Updating the dataset manually

Dataset as git submodules

Any existing dataset can be added to CONP-PCNO repository as a git submodule. By doing that, the original dataset repository will be added as a subdirectory of CONP-PCNO which will manage it independently. Therefore, by definition of submodules, CONP-PCNO will only hold a reference to the actual dataset which will continue to live in its original space. Additional information on how submodules work can be found here. The current list of submodules in CONP-PCNO can be found under the CONP-datasets/projects folder.
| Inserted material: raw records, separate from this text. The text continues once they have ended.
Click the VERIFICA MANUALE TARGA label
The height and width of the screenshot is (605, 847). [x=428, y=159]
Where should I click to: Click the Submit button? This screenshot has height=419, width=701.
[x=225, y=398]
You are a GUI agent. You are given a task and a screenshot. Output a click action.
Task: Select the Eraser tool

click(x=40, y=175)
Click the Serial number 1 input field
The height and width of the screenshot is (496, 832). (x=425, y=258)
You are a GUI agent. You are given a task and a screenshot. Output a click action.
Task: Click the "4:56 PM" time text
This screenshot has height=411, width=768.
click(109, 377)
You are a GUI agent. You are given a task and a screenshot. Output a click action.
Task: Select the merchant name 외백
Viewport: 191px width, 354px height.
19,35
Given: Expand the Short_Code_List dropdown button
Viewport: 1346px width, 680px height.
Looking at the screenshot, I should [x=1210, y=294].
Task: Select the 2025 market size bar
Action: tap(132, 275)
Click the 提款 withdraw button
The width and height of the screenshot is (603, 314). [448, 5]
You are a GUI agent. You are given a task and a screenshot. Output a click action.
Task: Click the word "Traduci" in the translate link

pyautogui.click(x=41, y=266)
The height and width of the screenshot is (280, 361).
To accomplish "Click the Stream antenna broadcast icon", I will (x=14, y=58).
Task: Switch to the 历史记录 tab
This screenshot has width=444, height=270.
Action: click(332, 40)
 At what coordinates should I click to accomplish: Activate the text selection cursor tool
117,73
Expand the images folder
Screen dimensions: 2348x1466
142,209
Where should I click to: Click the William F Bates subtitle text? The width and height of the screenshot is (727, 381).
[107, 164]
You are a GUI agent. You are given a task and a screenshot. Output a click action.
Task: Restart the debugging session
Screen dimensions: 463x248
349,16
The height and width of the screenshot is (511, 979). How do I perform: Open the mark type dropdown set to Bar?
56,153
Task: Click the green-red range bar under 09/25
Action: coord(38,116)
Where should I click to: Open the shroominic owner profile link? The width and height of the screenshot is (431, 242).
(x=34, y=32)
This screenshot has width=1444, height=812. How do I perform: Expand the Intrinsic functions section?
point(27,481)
Updating a dataset on origin

Often a dataset will need to be updated with recent additions. Here we describe the full dataset and git submodule update procedural steps with a schematic summary shown below:

1 - Given the nature of a submodule reference, users accessing a dataset in CONP-PCNO will be redirected to the original dataset location, or origin. Therefore the origin is the first place where a dataset update process starts. In the schematic below the reference between a dataset in CONP-dataset and the dataset origin is represented with a long arrow. The original dataset repository is shown as conpdataset repository as an example. The first step consists in cloning the original dataset repository to develop changes.

2 - Dataset changes must be approved and merged to master so that the corresponding git submodule in CONP-PCNO will be able to update its reference and point to the latest commit at the origin

3 - The third step involves updating the git submodule on the CONP-PCNO repository side to finally reflect recent changes in the dataset. A list of commands to accomplish this step is given in the next section on Updating a Git submodule

The following schematic helps to visualize the three points just described:

Updating a Git submodule to the latest commit on origin

1 - Clone the forked repository and go to projects

git clone git@github.com:<your_username>/conp-dataset.git
cd conp-dataset/projects

2 - Make a new branch to work on

git checkout -b <new_branch>

3 - If it is the first time the submodule gets updated then use --init first, otherwise skip to 4

git submodule update --init --recursive <submodule_name>

4 - Run the following command

git submodule update --recursive --remote <submodule_name>

The option --remote supports updating to latest tips of remote branches

5 - Commit and push your changes

Re-using existing data

You can reuse any published dataset in your own dataset. For instance, to add data from the CoRR:

datalad install -d . --source ///corr/RawDataBIDS CorrBIDS

Datasets available in DataLad are listed here.